Equipo Consultto
Especialistas en sistemas de gestión · 16 ago 2026
El lote de resina entró un viernes por la tarde. El almacén revisó lo de siempre: que la cantidad coincidiera con la remisión, que las tarimas no vinieran mojadas y que el proveedor estuviera en la lista de aprobados. El lunes, producción arrancó y el material se comportó distinto: ciclos más largos, piezas con rechupe, cuatro horas de ajuste. El certificado de análisis venía en el correo del comprador, sin abrir, y traía un índice de fluidez en el extremo alto de la especificación. Nadie lo había leído porque nadie tenía la instrucción de leerlo. El proveedor estaba aprobado, sí; el lote nunca se verificó.
La ISO 9001 pide determinar y aplicar criterios para evaluar, seleccionar, hacer seguimiento y reevaluar a los proveedores externos, y por separado pide determinar el tipo y alcance del control que se aplica tanto al proveedor como al producto que entrega. Son dos capas: una mira al proveedor a lo largo del tiempo — su desempeño, su capacidad, su historial — y la otra mira lo que entró hoy por la puerta. La primera se ejecuta cada semestre o cada año; la segunda, en cada recepción. Un proveedor con noventa y nueve por ciento de calidad histórica puede mandar un lote fuera de especificación, y el porcentaje histórico no lo detiene.
De ahí sale la regla de la norma: hay que asegurarse de que los procesos suministrados externamente no afectan de forma adversa la capacidad de entregar producto conforme, y las actividades de verificación necesarias para asegurar que lo comprado cumple los requisitos son parte de la información que se comunica al proveedor. Es decir, la verificación no es un secreto interno: el proveedor tiene que saber contra qué se le va a revisar.

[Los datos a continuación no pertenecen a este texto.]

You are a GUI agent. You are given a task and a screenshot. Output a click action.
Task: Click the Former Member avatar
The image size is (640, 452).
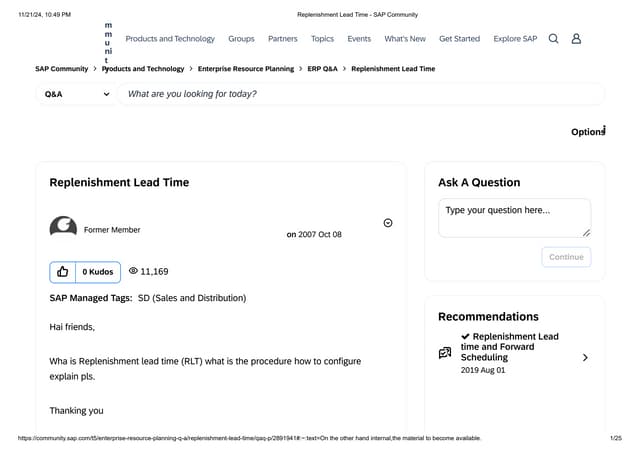point(63,229)
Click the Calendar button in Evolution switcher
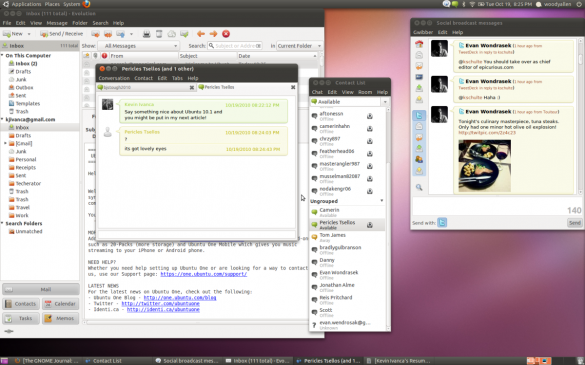The width and height of the screenshot is (585, 365). coord(60,304)
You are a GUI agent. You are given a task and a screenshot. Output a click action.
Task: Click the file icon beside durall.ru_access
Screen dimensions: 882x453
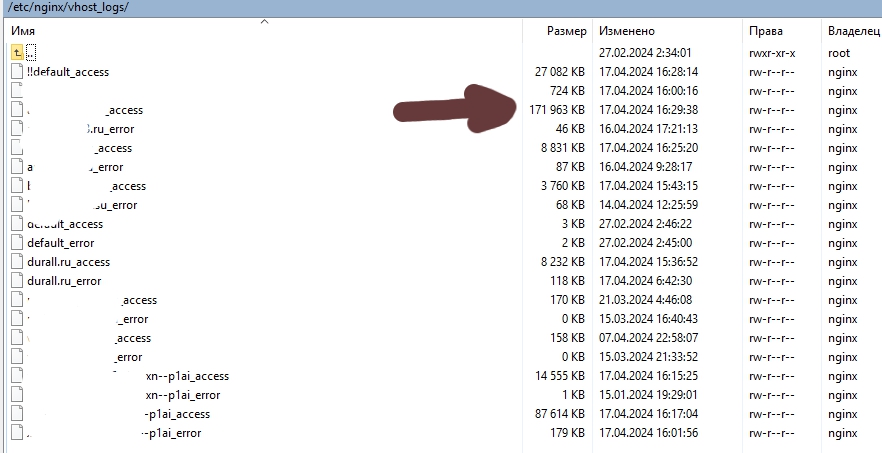[17, 262]
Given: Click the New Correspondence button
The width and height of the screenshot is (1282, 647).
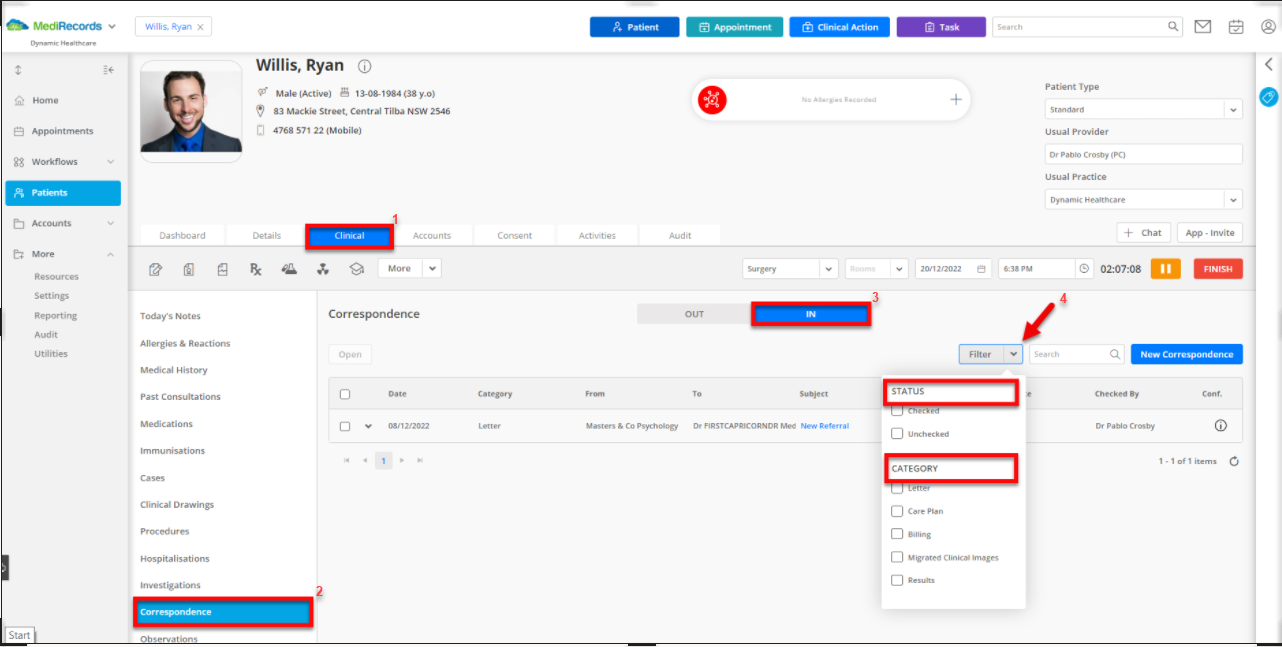Looking at the screenshot, I should click(1186, 354).
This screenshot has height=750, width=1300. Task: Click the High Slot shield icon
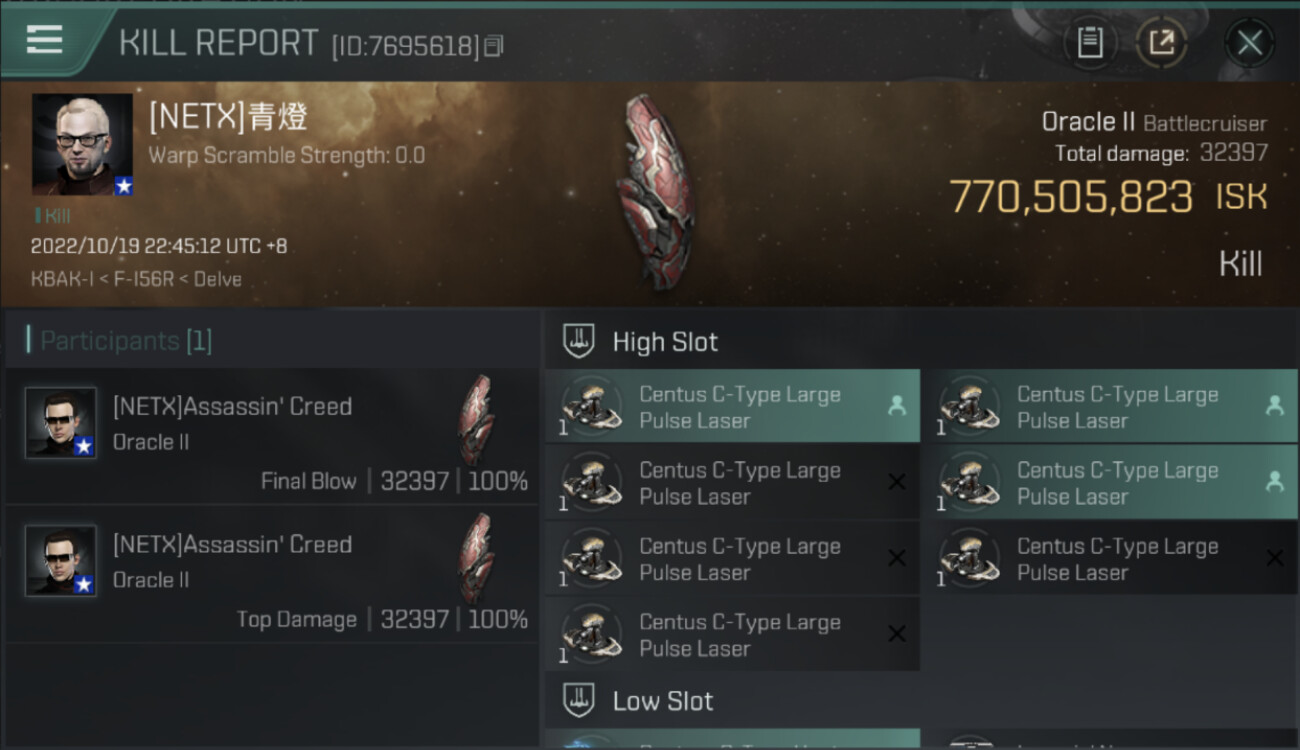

El error frecuente es aplicar el mismo control a todo lo que entra: o se inspecciona todo, y el almacén se vuelve un cuello de botella, o no se inspecciona nada y el criterio queda en la costumbre. El nivel de verificación se define por riesgo, y la norma lo dice: el tipo y alcance del control depende del impacto potencial en la conformidad del producto final y de la eficacia de los controles que ya aplica el proveedor. En la práctica se cruzan tres variables — criticidad de la característica, historial del proveedor y capacidad de detectar la falla más adelante. Un componente crítico de seguridad con un proveedor nuevo se verifica al cien por ciento; un consumible indirecto con diez años de historial limpio se recibe contra documento.
Los esquemas sectoriales endurecen esa lógica. La ISO 22000 pide que la selección y el seguimiento de proveedores de materias primas se sustenten en el análisis de peligros, con especificaciones que incluyan alérgenos y requisitos legales. La ISO 13485 exige que la verificación sea proporcional al riesgo del dispositivo y que se conserve el registro de lo verificado. En automotriz, el arranque se controla con el expediente de aprobación de partes y la inspección se reduce solo después de que el proceso del proveedor demostró capacidad; y cuando el cliente impone a un proveedor, la responsabilidad sobre lo que llega sigue siendo de quien lo monta.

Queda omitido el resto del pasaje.